> _EXERCISE DETAILS_
Your answer should be every line of the records that contains the word "computer", copied as it stands.

> _GIVEN INFORMATION_
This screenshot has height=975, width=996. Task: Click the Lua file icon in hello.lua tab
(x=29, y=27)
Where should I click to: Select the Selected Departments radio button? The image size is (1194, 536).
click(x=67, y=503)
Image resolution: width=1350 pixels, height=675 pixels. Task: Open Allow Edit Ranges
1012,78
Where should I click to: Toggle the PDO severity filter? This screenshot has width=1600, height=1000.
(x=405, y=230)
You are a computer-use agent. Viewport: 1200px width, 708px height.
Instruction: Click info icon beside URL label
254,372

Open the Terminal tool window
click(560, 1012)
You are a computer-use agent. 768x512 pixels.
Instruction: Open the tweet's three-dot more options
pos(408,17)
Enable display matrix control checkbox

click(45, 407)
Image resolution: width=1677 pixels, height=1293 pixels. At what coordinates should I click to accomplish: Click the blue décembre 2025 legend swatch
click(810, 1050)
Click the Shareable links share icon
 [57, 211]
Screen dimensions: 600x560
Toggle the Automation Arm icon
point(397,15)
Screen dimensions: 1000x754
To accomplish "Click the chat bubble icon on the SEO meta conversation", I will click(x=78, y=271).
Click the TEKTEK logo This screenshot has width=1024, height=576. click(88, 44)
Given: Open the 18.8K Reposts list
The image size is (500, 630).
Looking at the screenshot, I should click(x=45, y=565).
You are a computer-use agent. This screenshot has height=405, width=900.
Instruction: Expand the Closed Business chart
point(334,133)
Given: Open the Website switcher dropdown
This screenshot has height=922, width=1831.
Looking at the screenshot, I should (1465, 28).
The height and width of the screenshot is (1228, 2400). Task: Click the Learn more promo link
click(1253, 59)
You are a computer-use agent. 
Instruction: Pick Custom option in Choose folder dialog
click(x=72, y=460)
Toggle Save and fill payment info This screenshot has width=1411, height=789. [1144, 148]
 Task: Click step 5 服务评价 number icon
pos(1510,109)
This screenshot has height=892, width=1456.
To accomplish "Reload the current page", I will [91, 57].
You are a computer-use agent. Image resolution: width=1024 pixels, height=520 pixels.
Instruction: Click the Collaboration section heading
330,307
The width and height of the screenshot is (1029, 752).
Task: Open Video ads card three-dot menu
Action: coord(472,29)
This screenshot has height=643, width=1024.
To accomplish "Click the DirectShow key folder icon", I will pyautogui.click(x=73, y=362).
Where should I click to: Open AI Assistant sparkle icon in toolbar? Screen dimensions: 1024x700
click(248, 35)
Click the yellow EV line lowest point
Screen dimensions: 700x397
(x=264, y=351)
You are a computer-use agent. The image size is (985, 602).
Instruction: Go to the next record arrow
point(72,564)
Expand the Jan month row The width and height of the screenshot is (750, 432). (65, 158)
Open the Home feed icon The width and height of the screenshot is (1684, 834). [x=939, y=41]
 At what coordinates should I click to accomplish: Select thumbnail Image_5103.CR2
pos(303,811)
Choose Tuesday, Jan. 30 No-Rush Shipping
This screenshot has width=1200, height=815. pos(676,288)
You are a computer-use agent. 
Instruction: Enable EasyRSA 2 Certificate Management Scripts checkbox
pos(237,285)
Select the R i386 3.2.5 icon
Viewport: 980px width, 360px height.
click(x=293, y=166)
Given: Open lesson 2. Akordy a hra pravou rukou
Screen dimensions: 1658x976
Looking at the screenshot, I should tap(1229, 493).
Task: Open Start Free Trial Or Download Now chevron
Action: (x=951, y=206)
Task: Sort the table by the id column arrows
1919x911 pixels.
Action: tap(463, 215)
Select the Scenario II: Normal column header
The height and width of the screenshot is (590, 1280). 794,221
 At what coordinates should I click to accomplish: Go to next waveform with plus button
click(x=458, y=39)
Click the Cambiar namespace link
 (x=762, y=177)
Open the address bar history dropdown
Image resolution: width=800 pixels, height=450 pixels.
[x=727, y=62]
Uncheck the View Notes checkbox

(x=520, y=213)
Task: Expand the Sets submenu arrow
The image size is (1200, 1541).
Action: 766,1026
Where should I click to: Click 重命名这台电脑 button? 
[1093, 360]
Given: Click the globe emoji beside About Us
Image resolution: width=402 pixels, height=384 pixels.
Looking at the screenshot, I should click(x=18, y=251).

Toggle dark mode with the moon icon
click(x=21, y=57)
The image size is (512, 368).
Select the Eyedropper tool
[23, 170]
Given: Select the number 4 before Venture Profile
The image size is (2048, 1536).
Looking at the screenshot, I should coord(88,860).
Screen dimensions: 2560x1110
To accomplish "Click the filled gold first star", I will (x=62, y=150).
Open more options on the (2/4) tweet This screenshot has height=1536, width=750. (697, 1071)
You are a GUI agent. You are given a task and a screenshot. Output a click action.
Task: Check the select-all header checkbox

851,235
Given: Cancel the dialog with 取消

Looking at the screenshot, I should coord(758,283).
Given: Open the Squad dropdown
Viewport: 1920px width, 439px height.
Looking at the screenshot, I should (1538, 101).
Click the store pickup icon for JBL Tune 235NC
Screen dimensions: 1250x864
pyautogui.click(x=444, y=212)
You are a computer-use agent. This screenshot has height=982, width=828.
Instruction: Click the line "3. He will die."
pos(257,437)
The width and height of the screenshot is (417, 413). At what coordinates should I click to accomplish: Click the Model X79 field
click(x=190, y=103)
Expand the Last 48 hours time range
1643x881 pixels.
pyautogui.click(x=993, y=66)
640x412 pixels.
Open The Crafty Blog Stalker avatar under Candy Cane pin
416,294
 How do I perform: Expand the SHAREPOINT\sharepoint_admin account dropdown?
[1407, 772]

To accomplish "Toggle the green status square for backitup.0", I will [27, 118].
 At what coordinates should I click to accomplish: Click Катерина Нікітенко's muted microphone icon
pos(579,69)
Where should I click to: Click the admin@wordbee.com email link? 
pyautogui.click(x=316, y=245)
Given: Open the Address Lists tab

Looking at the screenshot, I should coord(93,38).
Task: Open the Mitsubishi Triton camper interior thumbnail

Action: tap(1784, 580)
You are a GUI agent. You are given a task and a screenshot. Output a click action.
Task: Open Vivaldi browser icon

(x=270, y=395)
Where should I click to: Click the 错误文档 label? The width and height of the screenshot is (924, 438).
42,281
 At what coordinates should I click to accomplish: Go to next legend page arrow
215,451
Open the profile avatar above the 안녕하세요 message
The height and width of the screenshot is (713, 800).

> _TASK OUTPUT_
You are a computer-use agent. Viewport: 1200px width, 708px height.
You are a computer-use agent. 768x512 pixels.
You are a computer-use agent. This screenshot has height=405, width=900.
You are a computer-use agent. 
You are a computer-use agent. Image resolution: width=1024 pixels, height=520 pixels.
You are a computer-use agent. The image size is (985, 602).
You are a computer-use agent. 
You are a computer-use agent. This screenshot has height=982, width=828.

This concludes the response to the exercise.